== Exercise inputs

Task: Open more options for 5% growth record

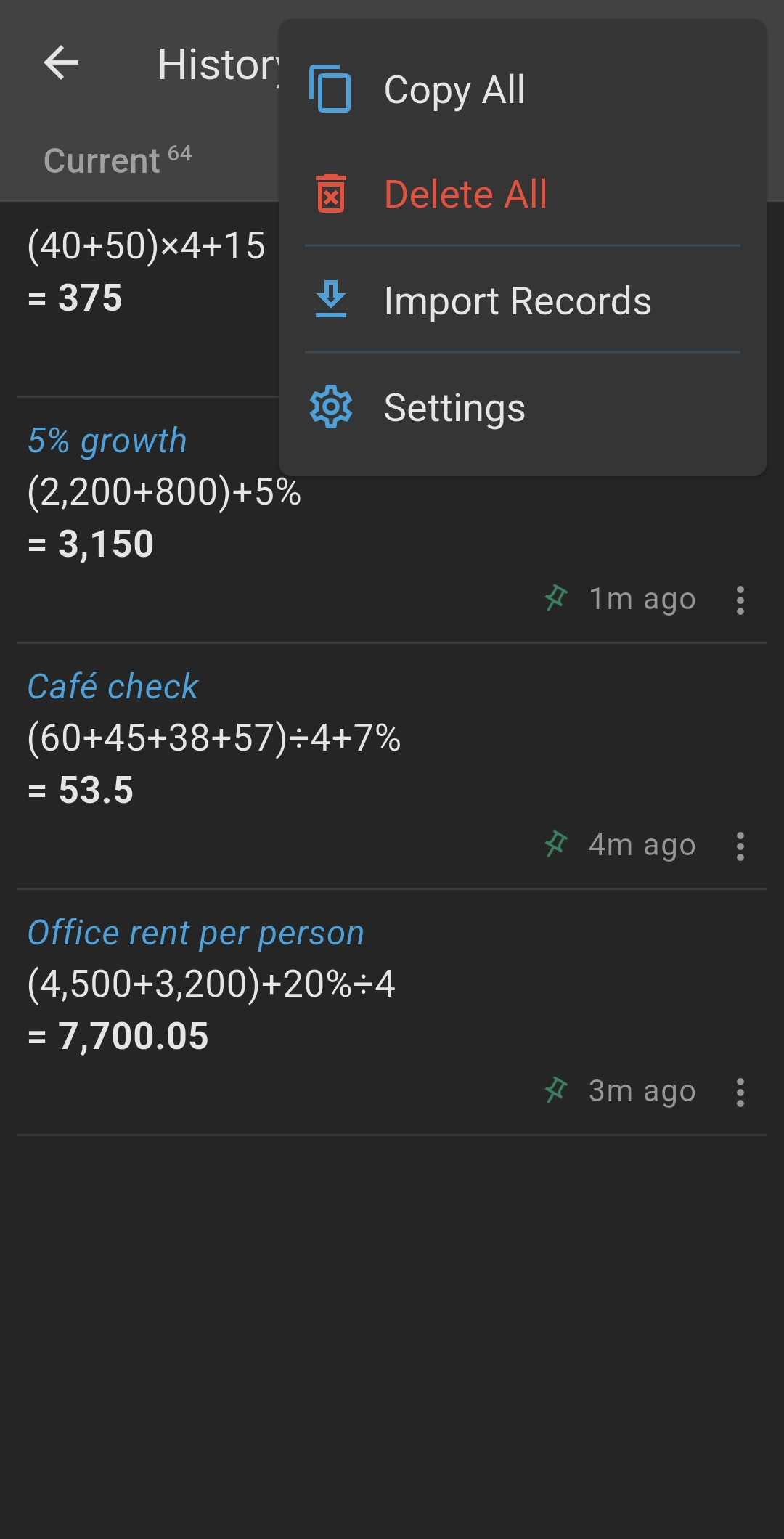Action: [x=740, y=600]
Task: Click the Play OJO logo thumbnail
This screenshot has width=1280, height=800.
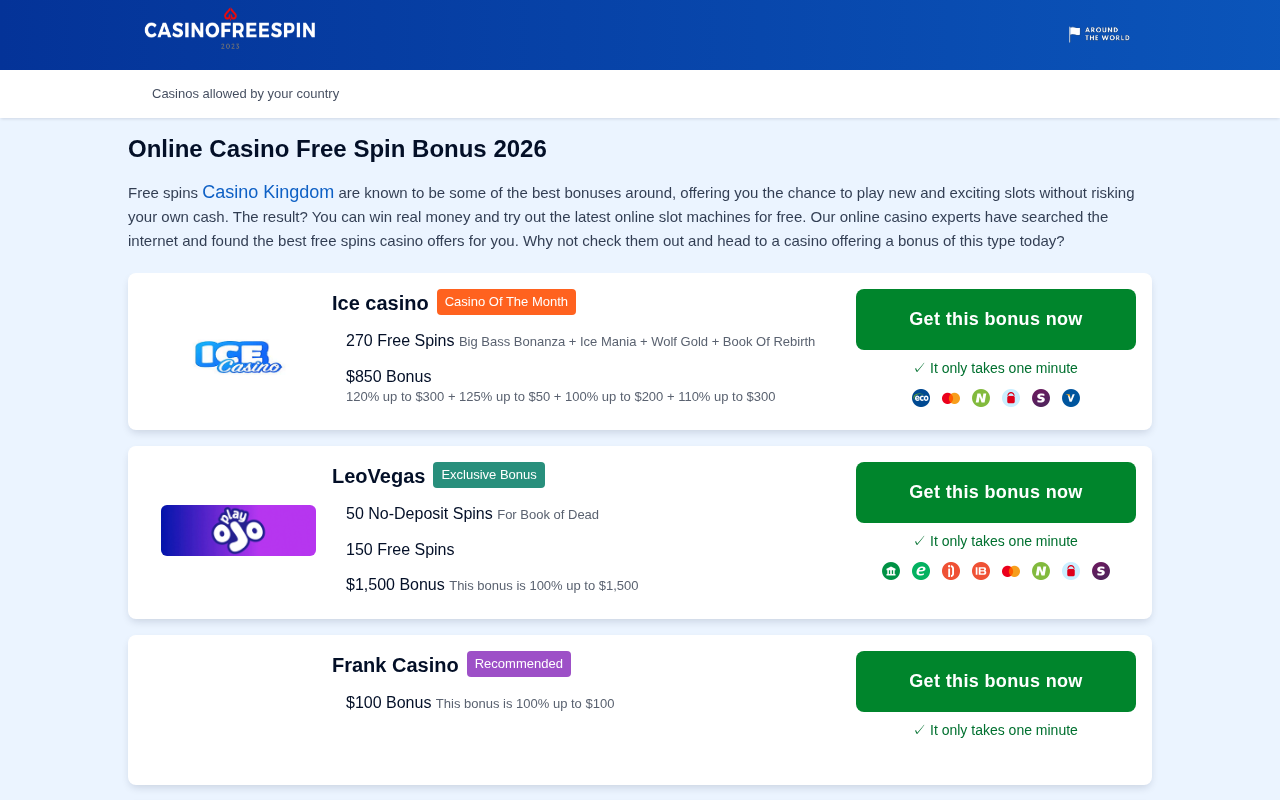Action: tap(238, 531)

====

» **About this exercise**: Output the line that contains "Task: Click the Play OJO logo thumbnail" and every line after it to the end of the records, word for word, leaving out the pictures.

» **Task output**:
Task: Click the Play OJO logo thumbnail
This screenshot has width=1280, height=800.
Action: tap(238, 531)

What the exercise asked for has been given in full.